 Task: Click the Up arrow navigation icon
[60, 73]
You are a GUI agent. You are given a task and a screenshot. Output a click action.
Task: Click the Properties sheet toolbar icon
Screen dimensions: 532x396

YOUR GOAL: Locate "You are a GUI" in the data above. Then repeat, exactly, its line and each line after it through the last, adding nothing.

EXERCISE RESPONSE:
You are a GUI agent. You are given a task and a screenshot. Output a click action.
Task: Click the Properties sheet toolbar icon
Screen dimensions: 532x396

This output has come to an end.